Mecanismos de monitoramento das recomendações feitas na RPU da ONU não estão claros, concluem expositores de audiência da CDHM

A Comissão de Direitos Humanos e Minorias da Câmara dos Deputados (CDHM), por iniciativa de seu presidente, deputado Luiz Couto (PT-PB), realizou hoje (22/05) audiência pública sobre a elaboração do Plano de Monitoramento do Estado Brasileiro para as recomendações da Revisão Periódica Universal (RPU) da Organização das Nações Unidas.
22/05/2018 19h25

Michel Jesus / Câmara dos Deputados

Mecanismos de monitoramento das recomendações feitas na RPU da ONU não estão claros, concluem expositores de audiência da CDHM

A RPU é um processo de avaliação da situação dos Direitos Humanos em todos os países integrantes da ONU, que apresentam relatórios a cada quatro anos e meio narrando os avanços realizados na implementação de políticas públicas de garantia de direitos humanos. A última ocasião em que o Brasil apresentou seu relatório foi em maio de 2017, em Genebra, na Suíça, oportunidade em que a CDHM esteve representada pelo seu então presidente, deputado Paulão (PT-AL).
§ §
#### [Instruções do exercício]
1 – Liste todas as siglas diferentes que aparecem na notícia sobre a audiência da CDHM.
2 – Segundo a notícia sobre a audiência da CDHM, com que frequência os países integrantes da ONU apresentam relatórios na RPU?
3 – Por favor, dê continuidade à notícia sobre a audiência da CDHM a partir do ponto em que ela termina.

#### [Seção de dados]
§ §
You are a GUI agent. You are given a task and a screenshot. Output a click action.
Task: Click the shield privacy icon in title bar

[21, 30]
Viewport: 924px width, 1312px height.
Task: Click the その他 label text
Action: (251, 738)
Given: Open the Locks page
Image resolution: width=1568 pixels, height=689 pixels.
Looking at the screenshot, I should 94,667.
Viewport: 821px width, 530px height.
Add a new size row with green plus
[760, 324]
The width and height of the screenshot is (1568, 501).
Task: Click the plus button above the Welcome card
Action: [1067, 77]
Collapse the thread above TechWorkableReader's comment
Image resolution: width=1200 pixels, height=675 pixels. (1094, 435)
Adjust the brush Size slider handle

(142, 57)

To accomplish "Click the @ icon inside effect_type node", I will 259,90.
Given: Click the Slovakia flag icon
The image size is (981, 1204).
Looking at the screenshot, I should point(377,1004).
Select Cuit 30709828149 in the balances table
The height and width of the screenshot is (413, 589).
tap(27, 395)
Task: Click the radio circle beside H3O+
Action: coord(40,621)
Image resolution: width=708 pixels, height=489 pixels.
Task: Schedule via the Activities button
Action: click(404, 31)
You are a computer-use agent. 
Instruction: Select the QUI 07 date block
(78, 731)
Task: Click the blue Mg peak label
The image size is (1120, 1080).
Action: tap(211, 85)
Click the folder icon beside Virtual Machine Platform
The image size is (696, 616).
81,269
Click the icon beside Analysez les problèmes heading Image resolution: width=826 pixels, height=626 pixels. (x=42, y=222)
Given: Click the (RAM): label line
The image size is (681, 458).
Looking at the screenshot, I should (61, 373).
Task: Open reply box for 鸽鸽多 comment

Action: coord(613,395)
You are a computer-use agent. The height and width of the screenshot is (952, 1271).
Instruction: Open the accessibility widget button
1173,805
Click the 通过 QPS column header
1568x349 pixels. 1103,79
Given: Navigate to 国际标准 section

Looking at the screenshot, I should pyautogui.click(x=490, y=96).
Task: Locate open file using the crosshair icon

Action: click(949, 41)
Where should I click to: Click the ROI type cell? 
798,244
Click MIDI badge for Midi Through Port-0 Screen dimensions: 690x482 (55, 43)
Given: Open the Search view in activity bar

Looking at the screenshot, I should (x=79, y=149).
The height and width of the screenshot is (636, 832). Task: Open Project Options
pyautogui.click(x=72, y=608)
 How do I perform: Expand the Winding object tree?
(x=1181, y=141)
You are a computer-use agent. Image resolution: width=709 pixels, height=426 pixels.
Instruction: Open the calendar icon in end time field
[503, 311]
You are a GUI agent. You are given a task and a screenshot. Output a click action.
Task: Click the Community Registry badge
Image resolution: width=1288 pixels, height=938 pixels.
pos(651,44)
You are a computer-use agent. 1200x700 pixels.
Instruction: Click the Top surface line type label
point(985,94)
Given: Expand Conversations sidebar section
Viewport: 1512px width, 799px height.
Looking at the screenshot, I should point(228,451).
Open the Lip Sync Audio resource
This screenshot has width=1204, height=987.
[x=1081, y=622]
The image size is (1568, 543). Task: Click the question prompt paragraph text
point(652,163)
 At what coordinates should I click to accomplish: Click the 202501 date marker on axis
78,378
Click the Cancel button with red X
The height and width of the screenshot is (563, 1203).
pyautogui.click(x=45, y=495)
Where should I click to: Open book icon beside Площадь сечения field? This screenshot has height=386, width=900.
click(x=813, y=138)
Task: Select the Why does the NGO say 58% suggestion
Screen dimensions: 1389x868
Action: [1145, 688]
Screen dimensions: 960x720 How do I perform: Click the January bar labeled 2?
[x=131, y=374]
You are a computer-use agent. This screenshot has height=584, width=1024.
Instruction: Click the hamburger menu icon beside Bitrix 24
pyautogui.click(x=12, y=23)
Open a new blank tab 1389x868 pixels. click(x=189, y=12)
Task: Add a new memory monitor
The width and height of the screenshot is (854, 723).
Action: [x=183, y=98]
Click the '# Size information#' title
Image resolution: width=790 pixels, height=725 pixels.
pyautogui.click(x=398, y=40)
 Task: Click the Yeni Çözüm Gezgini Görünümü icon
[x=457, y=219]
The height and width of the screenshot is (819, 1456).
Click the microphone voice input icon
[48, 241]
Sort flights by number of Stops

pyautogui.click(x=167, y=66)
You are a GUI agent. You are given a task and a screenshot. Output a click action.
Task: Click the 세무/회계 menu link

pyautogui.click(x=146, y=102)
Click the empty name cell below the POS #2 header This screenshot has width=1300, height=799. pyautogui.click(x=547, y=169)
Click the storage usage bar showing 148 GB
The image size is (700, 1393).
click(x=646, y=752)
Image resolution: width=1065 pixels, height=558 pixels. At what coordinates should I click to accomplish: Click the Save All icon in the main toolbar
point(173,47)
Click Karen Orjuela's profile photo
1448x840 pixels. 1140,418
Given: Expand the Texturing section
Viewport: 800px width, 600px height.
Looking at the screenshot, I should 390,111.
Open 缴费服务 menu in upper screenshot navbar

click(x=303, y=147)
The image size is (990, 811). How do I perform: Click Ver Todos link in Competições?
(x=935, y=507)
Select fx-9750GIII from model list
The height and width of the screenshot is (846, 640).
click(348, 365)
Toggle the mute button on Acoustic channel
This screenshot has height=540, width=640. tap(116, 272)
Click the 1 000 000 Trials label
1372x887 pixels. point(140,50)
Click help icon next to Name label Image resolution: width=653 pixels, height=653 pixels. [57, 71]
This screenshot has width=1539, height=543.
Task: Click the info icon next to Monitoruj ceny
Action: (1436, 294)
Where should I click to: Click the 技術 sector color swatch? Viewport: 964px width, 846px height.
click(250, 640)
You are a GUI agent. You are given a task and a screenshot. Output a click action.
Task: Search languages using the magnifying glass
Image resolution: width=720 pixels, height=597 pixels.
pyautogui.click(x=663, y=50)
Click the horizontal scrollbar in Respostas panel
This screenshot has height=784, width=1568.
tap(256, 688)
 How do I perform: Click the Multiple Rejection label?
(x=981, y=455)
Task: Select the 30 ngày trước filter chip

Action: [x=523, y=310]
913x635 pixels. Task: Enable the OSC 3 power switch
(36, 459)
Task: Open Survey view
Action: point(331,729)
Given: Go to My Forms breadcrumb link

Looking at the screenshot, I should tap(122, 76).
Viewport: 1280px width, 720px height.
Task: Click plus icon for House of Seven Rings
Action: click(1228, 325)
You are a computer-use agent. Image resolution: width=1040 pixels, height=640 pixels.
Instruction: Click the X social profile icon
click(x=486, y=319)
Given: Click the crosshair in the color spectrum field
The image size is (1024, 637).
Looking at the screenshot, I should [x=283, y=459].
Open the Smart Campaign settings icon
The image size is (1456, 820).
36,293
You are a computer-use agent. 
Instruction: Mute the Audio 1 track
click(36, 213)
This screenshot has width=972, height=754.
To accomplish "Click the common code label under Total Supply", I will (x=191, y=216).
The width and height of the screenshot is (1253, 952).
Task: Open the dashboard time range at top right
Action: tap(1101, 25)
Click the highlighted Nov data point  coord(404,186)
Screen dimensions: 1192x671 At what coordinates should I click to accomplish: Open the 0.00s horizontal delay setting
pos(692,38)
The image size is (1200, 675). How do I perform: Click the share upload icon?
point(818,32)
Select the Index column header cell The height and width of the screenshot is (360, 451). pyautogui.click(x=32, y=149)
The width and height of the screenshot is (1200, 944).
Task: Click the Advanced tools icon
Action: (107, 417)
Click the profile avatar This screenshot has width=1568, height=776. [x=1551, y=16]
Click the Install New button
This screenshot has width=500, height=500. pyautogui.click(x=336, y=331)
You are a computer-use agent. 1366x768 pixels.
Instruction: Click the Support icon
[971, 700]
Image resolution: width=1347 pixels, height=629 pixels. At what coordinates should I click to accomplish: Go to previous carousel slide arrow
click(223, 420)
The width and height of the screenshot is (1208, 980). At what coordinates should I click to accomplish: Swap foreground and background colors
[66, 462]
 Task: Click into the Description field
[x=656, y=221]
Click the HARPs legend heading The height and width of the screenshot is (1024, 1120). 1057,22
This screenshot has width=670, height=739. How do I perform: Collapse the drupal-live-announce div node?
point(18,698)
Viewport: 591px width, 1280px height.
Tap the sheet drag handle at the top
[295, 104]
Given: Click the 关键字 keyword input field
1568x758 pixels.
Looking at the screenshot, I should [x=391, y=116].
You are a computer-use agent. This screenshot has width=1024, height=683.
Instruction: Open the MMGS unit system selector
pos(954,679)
§ §
#### [Lista de respostas]
1 – RPU, ONU, CDHM, PT, PB, AL

2 – A cada quatro anos e meio.

3 –
Após a fala oficial do país, representado pela ministra dos Direitos Humanos à época, Luislinda Valois, 103 países pediram a fala e fizeram 246 recomendações ao Brasil de políticas de Direitos Humanos sobre os mais diversos temas. O governo brasileiro aceitou 242 das 246, ou seja, quase a totalidade das recomendações. É a partir de então que surgiu a necessidade de debater a forma como o país irá monitorar o cumprimento das recomendações durante esse ciclo.

 

Estabelecimento de GTs e diversidade de temas

 

Fernando de Oliveira Sena, chefe da Divisão de Direitos Humanos do Ministério das Relações Exteriores, ressaltou que o Governo Federal tem observado um aumento na participação dos membros da ONU no processo da RPU, inclusive no número de recomendações efetuadas a todos os países. Sena apontou que os temas mais citados que requerem a atenção do Brasil são os ataques contra defensores e defensoras de Direitos Humanos, direitos humanos dos povos indígenas, violência contra as mulheres e encarceramento em massa.

 

O Governo Federal deve publicar nos próximos dias um relatório preliminar monitorando o estado de cada recomendação, informou o secretário-executivo adjunto do Ministério dos Direitos Humanos, Marcelo Dias Varella. O MDH criou uma série de grupos de trabalho que avaliaram cada grupo temático de recomendações no sentido de criar métodos de monitoramento, afirmou Varella.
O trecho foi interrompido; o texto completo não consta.